Yesterday's hearing was called to air accusations the iPhone manufacturer has created a web of offshore entities to avoid paying billions of dollars in US taxes.
Apple, in written testimony, denied any wrongdoing and said the company was one of the largest taxpayers in the US, having paid US$6 billion last year.
Cook and two other executives - including Chief Financial Officer Peter Oppenheimer - appeared before the Permanent Subcommittee on Investigations. The panel, led by Levin, in a report on Monday said Apple's subsidiaries include three entities that have no home country for tax purposes.
In the last four years, Apple has avoided paying taxes on US$44 billion in income, said Senator John McCain of Arizona, the panel's top Republican. He called the company "one of the biggest tax avoiders in America."
Three entities set up in Ireland hold 60 percent of Apple's profits and claim to be tax residents "nowhere in the world," McCain said. "It's completely outrageous."
Not all lawmakers supported summoning Apple executives to the hearing. Senator Rand Paul, a Kentucky Republican, said Apple was dealing with an "awful" tax code.
"I'm offended by the tone and tenor of this hearing," Paul said. "I'm offended by a US$4 trillion government bullying, berating and badgering one of America's greatest success stories."

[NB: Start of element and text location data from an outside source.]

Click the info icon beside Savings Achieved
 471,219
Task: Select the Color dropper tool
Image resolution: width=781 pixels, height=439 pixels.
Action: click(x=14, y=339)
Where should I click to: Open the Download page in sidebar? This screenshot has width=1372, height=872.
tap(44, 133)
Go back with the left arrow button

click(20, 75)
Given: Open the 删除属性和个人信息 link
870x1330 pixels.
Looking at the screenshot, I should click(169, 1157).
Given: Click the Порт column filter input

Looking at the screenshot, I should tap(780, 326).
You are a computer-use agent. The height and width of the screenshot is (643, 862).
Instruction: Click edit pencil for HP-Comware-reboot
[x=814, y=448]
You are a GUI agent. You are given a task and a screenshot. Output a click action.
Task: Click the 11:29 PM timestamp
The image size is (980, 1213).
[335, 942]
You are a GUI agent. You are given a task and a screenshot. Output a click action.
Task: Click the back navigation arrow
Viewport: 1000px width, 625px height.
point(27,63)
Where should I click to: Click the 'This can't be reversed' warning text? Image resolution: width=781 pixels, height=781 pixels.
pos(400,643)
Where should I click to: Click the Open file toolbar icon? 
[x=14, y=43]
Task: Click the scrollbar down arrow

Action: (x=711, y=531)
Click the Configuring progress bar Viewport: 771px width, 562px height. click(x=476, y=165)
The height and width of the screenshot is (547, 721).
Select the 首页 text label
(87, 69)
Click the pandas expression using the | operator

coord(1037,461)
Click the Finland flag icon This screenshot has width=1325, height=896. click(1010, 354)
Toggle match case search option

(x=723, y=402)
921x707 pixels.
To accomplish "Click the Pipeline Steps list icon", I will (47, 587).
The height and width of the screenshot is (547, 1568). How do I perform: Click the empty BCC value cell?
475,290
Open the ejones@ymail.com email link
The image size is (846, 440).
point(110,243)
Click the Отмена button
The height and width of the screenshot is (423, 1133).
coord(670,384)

"I'm offended by the spectacle of dragging in executives from a company that is not doing anything illegal," Paul said. "If anyone should be on trial here it should be Congress. I frankly think the committee should apologize to Apple."
Apple's cash is largely held in US banks in dollar-denominated assets, segregated into a portion that can be used for domestic operations and a portion that can be used only for international investments, the company said. The company doesn't use foreign subsidiaries or gimmicks to avoid US taxes, the testimony said.
The company also said the Irish subsidiaries, which are cost-sharing arrangements, have helped fund Apple's research and development activities and taken on risks, leading to bigger profits and higher-paying jobs in the US.
Apple also said it supports a broader overhaul of the US tax system.